• _Prompt_
Transcribe, word for word, every record in the data below.

• _Data shown_
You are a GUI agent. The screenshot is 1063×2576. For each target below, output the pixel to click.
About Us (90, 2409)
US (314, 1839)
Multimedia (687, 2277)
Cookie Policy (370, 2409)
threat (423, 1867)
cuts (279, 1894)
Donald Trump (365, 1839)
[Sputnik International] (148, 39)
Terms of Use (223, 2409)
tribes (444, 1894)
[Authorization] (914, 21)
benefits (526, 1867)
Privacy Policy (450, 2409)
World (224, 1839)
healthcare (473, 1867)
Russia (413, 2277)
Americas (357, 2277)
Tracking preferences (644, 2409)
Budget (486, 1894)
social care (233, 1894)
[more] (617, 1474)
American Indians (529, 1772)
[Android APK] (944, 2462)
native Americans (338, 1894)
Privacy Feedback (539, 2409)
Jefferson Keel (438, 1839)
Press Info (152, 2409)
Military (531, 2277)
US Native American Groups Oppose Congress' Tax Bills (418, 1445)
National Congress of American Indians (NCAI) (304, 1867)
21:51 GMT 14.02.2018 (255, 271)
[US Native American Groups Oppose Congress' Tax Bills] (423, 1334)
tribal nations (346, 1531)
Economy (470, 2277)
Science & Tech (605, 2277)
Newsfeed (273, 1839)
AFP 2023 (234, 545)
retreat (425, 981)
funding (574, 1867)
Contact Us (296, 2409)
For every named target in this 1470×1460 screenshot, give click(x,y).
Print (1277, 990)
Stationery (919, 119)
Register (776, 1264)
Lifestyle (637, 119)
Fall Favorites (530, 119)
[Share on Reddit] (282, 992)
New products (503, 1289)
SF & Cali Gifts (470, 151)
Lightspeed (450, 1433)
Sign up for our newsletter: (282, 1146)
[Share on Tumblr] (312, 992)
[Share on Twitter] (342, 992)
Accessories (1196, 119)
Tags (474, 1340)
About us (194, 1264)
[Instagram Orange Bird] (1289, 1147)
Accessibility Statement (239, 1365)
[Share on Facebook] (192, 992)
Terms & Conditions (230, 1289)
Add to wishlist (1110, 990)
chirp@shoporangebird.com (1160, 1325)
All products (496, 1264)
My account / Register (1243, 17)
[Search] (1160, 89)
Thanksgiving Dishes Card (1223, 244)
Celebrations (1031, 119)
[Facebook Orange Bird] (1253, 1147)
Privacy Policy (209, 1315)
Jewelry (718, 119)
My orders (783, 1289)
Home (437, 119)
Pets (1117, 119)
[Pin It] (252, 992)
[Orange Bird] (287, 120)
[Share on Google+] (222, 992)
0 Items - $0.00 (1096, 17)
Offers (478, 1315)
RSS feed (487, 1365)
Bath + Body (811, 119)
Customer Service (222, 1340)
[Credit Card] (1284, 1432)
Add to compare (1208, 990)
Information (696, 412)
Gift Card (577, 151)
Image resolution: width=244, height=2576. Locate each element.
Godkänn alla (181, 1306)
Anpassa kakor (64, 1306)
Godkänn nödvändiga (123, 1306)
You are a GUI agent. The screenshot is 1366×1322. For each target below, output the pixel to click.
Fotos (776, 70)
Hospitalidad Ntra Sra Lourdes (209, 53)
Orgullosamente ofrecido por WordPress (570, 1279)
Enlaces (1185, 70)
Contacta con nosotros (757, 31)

• _Solution to this exercise_
You are a GUI agent. The screenshot is 1063×2576. For each target below, output the pixel to click.
About Us (90, 2409)
US (314, 1839)
Multimedia (687, 2277)
Cookie Policy (370, 2409)
threat (423, 1867)
cuts (279, 1894)
Donald Trump (365, 1839)
[Sputnik International] (148, 39)
Terms of Use (223, 2409)
tribes (444, 1894)
[Authorization] (914, 21)
benefits (526, 1867)
Privacy Policy (450, 2409)
World (224, 1839)
healthcare (473, 1867)
Russia (413, 2277)
Americas (357, 2277)
Tracking preferences (644, 2409)
Budget (486, 1894)
social care (233, 1894)
[more] (617, 1474)
American Indians (529, 1772)
[Android APK] (944, 2462)
native Americans (338, 1894)
Privacy Feedback (539, 2409)
Jefferson Keel (438, 1839)
Press Info (152, 2409)
Military (531, 2277)
US Native American Groups Oppose Congress' Tax Bills (418, 1445)
National Congress of American Indians (NCAI) (304, 1867)
21:51 GMT 14.02.2018 (255, 271)
[US Native American Groups Oppose Congress' Tax Bills] (423, 1334)
tribal nations (346, 1531)
Economy (470, 2277)
Science & Tech (605, 2277)
Newsfeed (273, 1839)
AFP 2023 (234, 545)
retreat (425, 981)
funding (574, 1867)
Contact Us (296, 2409)
For every named target in this 1470×1460 screenshot, give click(x,y).
Print (1277, 990)
Stationery (919, 119)
Register (776, 1264)
Lifestyle (637, 119)
Fall Favorites (530, 119)
[Share on Reddit] (282, 992)
New products (503, 1289)
SF & Cali Gifts (470, 151)
Lightspeed (450, 1433)
Sign up for our newsletter: (282, 1146)
[Share on Tumblr] (312, 992)
[Share on Twitter] (342, 992)
Accessories (1196, 119)
Tags (474, 1340)
About us (194, 1264)
[Instagram Orange Bird] (1289, 1147)
Accessibility Statement (239, 1365)
[Share on Facebook] (192, 992)
Terms & Conditions (230, 1289)
Add to wishlist (1110, 990)
chirp@shoporangebird.com (1160, 1325)
All products (496, 1264)
My account / Register (1243, 17)
[Search] (1160, 89)
Thanksgiving Dishes Card (1223, 244)
Celebrations (1031, 119)
[Facebook Orange Bird] (1253, 1147)
Privacy Policy (209, 1315)
Jewelry (718, 119)
My orders (783, 1289)
Home (437, 119)
Pets (1117, 119)
[Pin It] (252, 992)
[Orange Bird] (287, 120)
[Share on Google+] (222, 992)
0 Items - $0.00 (1096, 17)
Offers (478, 1315)
RSS feed (487, 1365)
Bath + Body (811, 119)
Customer Service (222, 1340)
[Credit Card] (1284, 1432)
Add to compare (1208, 990)
Information (696, 412)
Gift Card (577, 151)
Image resolution: width=244, height=2576. Locate each element.
Godkänn alla (181, 1306)
Anpassa kakor (64, 1306)
Godkänn nödvändiga (123, 1306)
You are a GUI agent. The screenshot is 1366×1322. For each target below, output the pixel to click.
Fotos (776, 70)
Hospitalidad Ntra Sra Lourdes (209, 53)
Orgullosamente ofrecido por WordPress (570, 1279)
Enlaces (1185, 70)
Contacta con nosotros (757, 31)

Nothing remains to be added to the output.